Audioguía Refugio Museo de la Guerra Civil

Descripción
Los refugios empezaron a construirse en 1937, cuando los bombardeos de la aviación alemana e italiana se hicieron constantes. Cartagena era clave para los republicanos: puerto de entrada de la ayuda soviética, base de la flota y centro de producción bélica. Eso la convirtió también en diana perfecta para el bando contrario.
Caminar por estos túneles tiene algo de inquietante. Las galerías quedaron inacabadas, y esa sensación de obra interrumpida se nota. Fueron diseñados para albergar a 5.500 personas, toda una pequeña ciudad subterránea con sus veinte accesos y hasta un cuarto de socorro. La visita te va llevando por diferentes espacios donde se explica cómo se organizaba la defensa, tanto la pasiva como la activa.
Lo que más impacta es el audiovisual del final. Imágenes reales de la época, sonidos auténticos que te ponen la piel de gallina. El bombardeo de las cuatro horas del 25 de noviembre de 1936 debió ser terrorífico. La Legión Cóndor alemana no se anduvo con contemplaciones.

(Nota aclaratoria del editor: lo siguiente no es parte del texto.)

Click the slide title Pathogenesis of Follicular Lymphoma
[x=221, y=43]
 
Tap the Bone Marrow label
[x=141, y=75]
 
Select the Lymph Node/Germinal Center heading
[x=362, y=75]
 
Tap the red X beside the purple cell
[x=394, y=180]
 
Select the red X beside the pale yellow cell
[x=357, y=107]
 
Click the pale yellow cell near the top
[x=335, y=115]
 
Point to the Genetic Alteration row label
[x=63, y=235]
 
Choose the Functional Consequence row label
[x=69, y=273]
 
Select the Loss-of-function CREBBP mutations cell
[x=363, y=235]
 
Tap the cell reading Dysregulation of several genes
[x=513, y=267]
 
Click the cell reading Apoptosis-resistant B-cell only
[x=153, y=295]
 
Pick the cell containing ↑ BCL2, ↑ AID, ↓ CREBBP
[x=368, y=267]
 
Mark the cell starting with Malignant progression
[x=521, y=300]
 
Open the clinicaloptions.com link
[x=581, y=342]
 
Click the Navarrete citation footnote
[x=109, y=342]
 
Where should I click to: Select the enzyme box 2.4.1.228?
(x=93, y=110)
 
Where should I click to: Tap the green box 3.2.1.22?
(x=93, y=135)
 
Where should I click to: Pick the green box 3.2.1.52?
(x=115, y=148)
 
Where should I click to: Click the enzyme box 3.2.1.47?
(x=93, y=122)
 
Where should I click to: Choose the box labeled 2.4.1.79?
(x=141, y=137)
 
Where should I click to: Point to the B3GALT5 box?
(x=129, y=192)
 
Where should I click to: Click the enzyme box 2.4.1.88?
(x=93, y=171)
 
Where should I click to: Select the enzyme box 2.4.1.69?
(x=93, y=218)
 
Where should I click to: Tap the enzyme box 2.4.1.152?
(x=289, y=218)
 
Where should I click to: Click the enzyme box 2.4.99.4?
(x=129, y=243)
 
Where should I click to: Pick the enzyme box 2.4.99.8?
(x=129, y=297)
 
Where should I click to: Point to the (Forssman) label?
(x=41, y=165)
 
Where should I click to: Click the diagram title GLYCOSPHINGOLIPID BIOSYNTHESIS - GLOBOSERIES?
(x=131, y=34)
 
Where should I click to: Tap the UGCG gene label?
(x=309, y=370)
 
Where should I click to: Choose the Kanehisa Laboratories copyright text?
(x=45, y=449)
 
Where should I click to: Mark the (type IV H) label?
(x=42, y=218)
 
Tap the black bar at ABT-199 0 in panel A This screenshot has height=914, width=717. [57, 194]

El museo funciona bien porque no se recrea en el morbo. Te cuenta los hechos: cómo vivía la gente, qué comían, cómo seguían mandando a los niños al colegio entre bombardeo y bombardeo. Los testimonios de los supervivientes dan una dimensión humana a todo aquello. Si quieres profundizar más, tienen audioguía en varios idiomas.
La intervención arquitectónica moderna se integra bastante bien con la estructura original. El edificio de acceso es discreto, no compite con el protagonismo que deben tener las propias galerías históricas. Desde que abrió en 2004, el lugar se ha convertido en una parada obligada para entender el papel que jugó la ciudad portuaria murciana durante la Guerra Civil.
Media hora de visita que se pasa volando. Sales de ahí con una perspectiva diferente de lo que significó vivir bajo las bombas, y también con más respeto por quienes tuvieron que hacerlo.